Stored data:
- - - - - - -
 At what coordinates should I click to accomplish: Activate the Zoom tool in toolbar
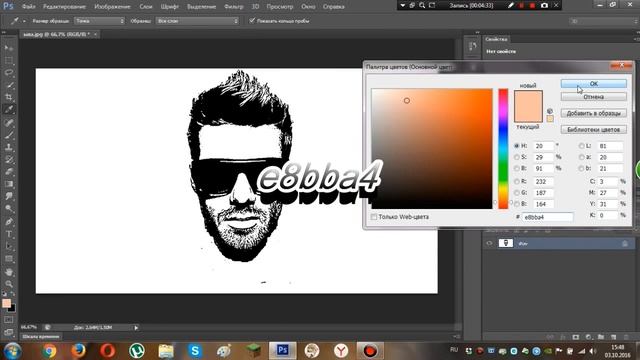9,284
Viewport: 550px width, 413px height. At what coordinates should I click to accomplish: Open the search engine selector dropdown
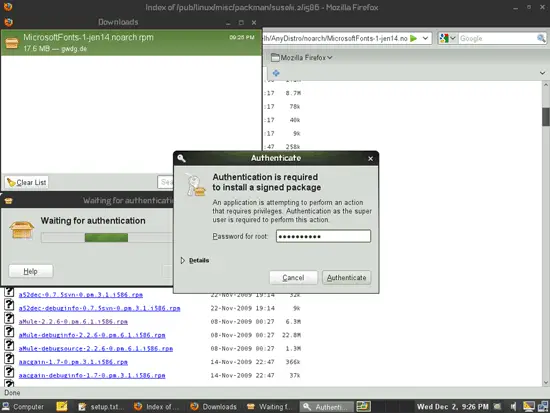point(448,38)
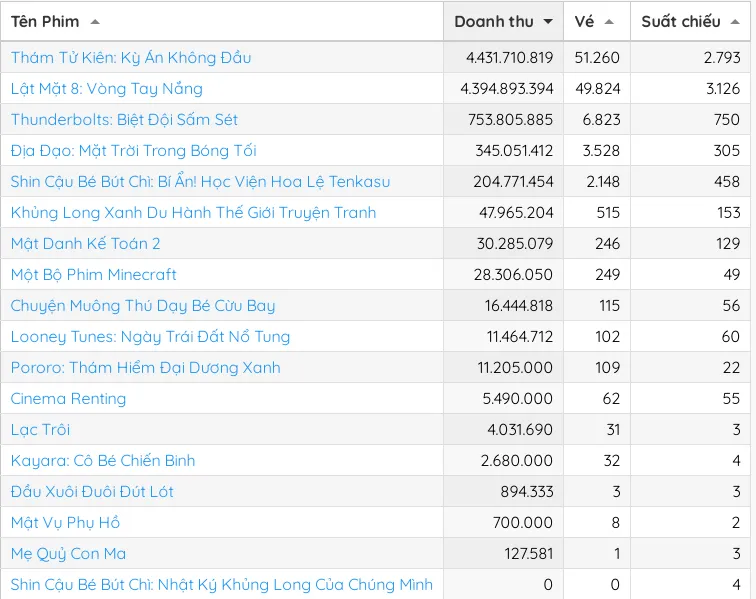Screen dimensions: 756x599
Task: Click the Cinema Renting link
Action: pyautogui.click(x=68, y=399)
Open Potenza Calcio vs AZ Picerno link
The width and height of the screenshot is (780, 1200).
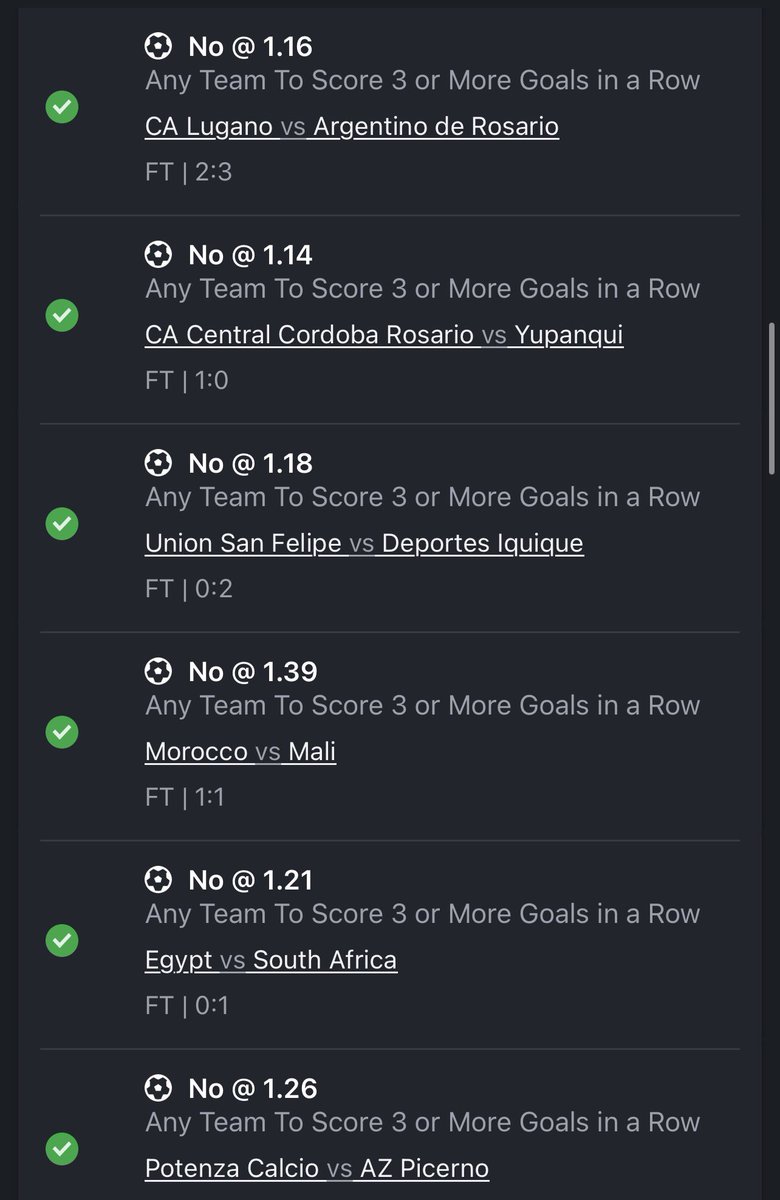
- - - - - - -
• _TRY IT_
Word for word, give the entries above again, with no images included.

• _RESULT FOR THIS EXERCISE_
 At what coordinates should I click to accomplish: Activate the Zoom tool in toolbar
9,284
Viewport: 550px width, 413px height. At what coordinates should I click to accomplish: Open the search engine selector dropdown
point(448,38)
Screen dimensions: 756x599
Task: Click the Cinema Renting link
Action: pyautogui.click(x=68, y=399)
Open Potenza Calcio vs AZ Picerno link
The width and height of the screenshot is (780, 1200).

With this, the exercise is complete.